By Editorial Staff
Albany Times Union
November 21, 2011
A “model” teacher evaluation process proposed by New York State United Teachers, after collaborating with several school districts, seems more like a scheme for protecting teachers from being fired regardless of their performance. That’s the problem this process was supposed to change, not perpetuate.
We are pleased to see NYSUT making a proposal here. It is certainly better than having the union and the state fight over teacher evaluations in court, where they last went in a case that didn’t flatter either side. The state had sought to cut corners on the new evaluation process, violating the Legislature’s intent. The union tried to throw up roadblocks to the development of a better system of holding teachers accountable for their performance.
We’ll give NYSUT the benefit of the doubt and assume that, as with most negotiations, this pie-in-the-sky idea is an opening offer. It remains to be seen if NYSUT locals and individual school districts, which ultimately will negotiate these evaluation procedures, find more realistic common ground.

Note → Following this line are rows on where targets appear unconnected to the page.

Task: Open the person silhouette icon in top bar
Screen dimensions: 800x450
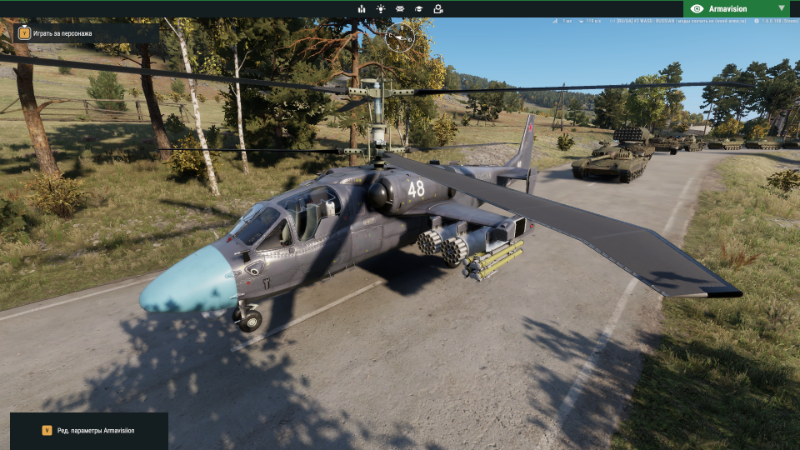Action: pos(438,9)
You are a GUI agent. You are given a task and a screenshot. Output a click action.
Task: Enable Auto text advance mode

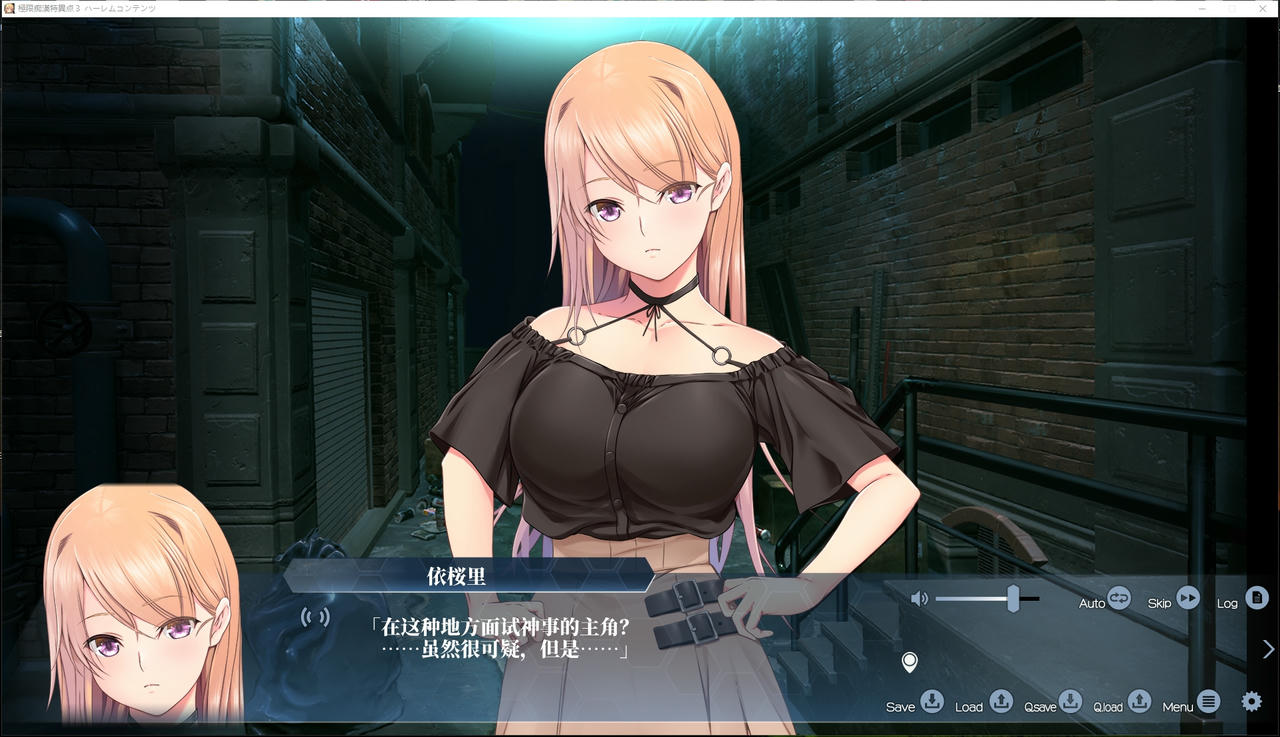[1117, 599]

To be sure, NYSUT didn’t come up with this on its own, but developed it in labor-management collaborations with six school districts, including Albany. And the model Teacher Evaluation and Development plan doesn’t sound all bad. It allows for multiple assessments during the year, offering teachers feedback that they can use to work on performance issues. Together with the state’s plan to use students’ performance on several standardized tests, the process could offer a well-rounded evaluation of an educator’s ability and skill.
The NYSUT process, however, gets troubling in its details.
Teachers with poor evaluations would be placed on a one-year intervention plan. If they stay in that status for more than a year, they could be dismissed by their school superintendent.
Moreover, if NYSUT has its way, this evaluation process would be overseen by a panel dominated by teachers appointed by their union’s local president. The evaluations would require a two-thirds majority vote; if that doesn’t occur, the decision would go to the superintendent.
An evaluation process ruled by teachers’ union brothers and sisters? Two years to fire a bad teacher? Two years for the education of dozens of children to be stalled, even harmed, while a system bogs down in dealing with an incompetent teacher?
This evaluation process might work fine for the average teacher who does a good job and could, like most of us, use a tweak here and there. But the new teacher evaluation process in New York, remember, was supposed to fix a clearly broken system in which it is so difficult to fire poor-performing tenured teachers that districts sometimes find it more appealing to keep paying them and tuck them away where they could do no harm.
Protecting its members is, of course, the union’s job. But protecting the integrity of the teaching profession ought to be a big part of that. NYSUT could achieve both those goals by pushing for a fair system, not a stacked deck.
So this is a start, but it’s hardly a final product. NYSUT says it would serve as a model that districts can alter. We suggest that the union and the state work to come up with a better template.
Somewhere between summary judgment and tenured incompetence is a fair, professional, intelligent process, one that lets good teachers flourish, helps struggling ones along and ushers bad ones out the door — before they have time to do serious damage.
THE ISSUE:
A proposal for teacher evaluations would give teachers and their union the upper hand.
THE STAKES:
Isn’t that the problem with the current dysfunctional system?